Do all your due diligence. Make sure you have spreadsheets with what needs to be done and cost breakdown. Make sure you have an agreement with them that’s a strong ironclad agreement as far as partnerships. We do have that. We do a lot of joint ventures. We do partnership things. A good basic strong agreement doesn’t have to be twenty pages. Most of ours are 2 to 4 pages that we utilize. You can get enough info in there. Make sure everybody understands this is your responsibility, “You’re responsible for this and this. I’m responsible for this and that.” If you have all that laid out, it’s going to be much easier and much better for you.Cheap money can't last forever. Click To Tweet
Next for people that market, whether they do pay per click, that they’re picking up properties, not off the MLS but off-market properties here. Try to see what’s working best for you. PPC is working better for people now but it gets costly. You have people doing the postcard. There are a couple of different theories out there. I agree with a buddy of mine who said, “Now that everybody’s going to PPC, it may be a great time to do mail postcards.” There are fewer people now in postcards. It’s all about competition. The fewer people out there doing the same thing you’re doing, the more deals you’re going to be able to get. You may miss out on some of those PPC deals, but you’re going to be getting other deals and it may be less costly for you.
Other avenues also include contacting realtors. You want to contact realtors and find out if they have any potential listings that need a lot of work that you can pick up and make, whether it’s a fix and flip or even potentially a wholetail or wholesale deal. You’re going to need to expand your marketing and expand what you’re looking at. We’re doing it. I’m buying properties from wholesalers. I haven’t bought properties from wholesalers and I can’t tell you how long. It’s been many years. I’m starting to do that. It’s important that everybody looks at doing that.
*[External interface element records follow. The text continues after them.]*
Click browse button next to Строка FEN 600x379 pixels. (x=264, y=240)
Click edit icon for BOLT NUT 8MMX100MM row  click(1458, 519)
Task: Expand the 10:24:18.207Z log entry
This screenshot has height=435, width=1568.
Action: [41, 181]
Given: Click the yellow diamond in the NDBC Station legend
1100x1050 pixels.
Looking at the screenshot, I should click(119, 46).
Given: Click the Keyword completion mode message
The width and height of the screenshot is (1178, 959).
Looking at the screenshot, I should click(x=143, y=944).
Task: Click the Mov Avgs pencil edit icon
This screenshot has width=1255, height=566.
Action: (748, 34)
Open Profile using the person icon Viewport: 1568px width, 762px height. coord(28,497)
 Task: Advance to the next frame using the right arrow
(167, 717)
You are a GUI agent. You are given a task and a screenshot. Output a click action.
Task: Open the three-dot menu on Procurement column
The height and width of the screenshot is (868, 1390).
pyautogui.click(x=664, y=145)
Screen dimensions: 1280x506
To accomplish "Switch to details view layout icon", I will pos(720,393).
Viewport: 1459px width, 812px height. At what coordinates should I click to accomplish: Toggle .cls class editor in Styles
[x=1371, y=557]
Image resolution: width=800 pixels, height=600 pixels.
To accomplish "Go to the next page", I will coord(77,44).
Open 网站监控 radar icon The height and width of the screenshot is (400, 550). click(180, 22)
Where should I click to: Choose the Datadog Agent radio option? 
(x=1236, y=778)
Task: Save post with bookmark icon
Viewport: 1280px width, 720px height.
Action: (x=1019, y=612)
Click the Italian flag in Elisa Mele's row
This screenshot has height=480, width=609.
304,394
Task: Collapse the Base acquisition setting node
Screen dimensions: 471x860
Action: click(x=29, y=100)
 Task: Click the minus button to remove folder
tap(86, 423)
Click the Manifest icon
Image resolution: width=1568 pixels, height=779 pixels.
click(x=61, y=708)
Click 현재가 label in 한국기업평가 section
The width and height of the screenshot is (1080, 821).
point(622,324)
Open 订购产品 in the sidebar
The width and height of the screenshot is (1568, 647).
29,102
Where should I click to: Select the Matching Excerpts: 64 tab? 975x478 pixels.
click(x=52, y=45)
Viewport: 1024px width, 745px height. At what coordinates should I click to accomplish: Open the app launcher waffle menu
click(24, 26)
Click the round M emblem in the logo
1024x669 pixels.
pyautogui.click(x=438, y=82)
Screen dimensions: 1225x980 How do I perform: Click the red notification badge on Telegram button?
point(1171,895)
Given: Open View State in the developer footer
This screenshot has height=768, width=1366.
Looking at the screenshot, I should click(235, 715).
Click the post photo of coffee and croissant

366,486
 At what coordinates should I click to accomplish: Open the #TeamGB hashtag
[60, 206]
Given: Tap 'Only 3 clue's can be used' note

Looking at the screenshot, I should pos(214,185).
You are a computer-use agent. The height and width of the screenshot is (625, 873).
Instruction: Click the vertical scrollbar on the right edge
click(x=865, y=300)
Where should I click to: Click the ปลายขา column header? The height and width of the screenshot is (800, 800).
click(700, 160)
A lot of these wholesalers, you can get good deals. If you can take the property down, you could turn around, probably put on the MLS and sell it for more money. You make a nice spread on that. That’s something to think about too. We’re doing that. We plan on doing that for the foreseeable future, especially in our local market here. Not as much in other markets. In other markets, we’re still going to do what’s off the MLS, bank-owned auction properties. We’re going to continue going that route. What we’re going to need to do is continue to build your network of wholesalers. Go to your local REIA and find out who are the wholesalers. Keep in touch with them. Contact them at least every 2 weeks, 3 weeks, once a month, whatever you decided to do. Put that on alert on your calendar, so you’re constantly contacting these people. It’s extremely important to be able to build as many relationships as possible with realtors and wholesalers. Take them out to lunch or coffee. Get them to know you, like you and want to sell to you. Show them you have the funds to be able to buy or the means to be able to take properties. It’s going to be vital for you in 2020.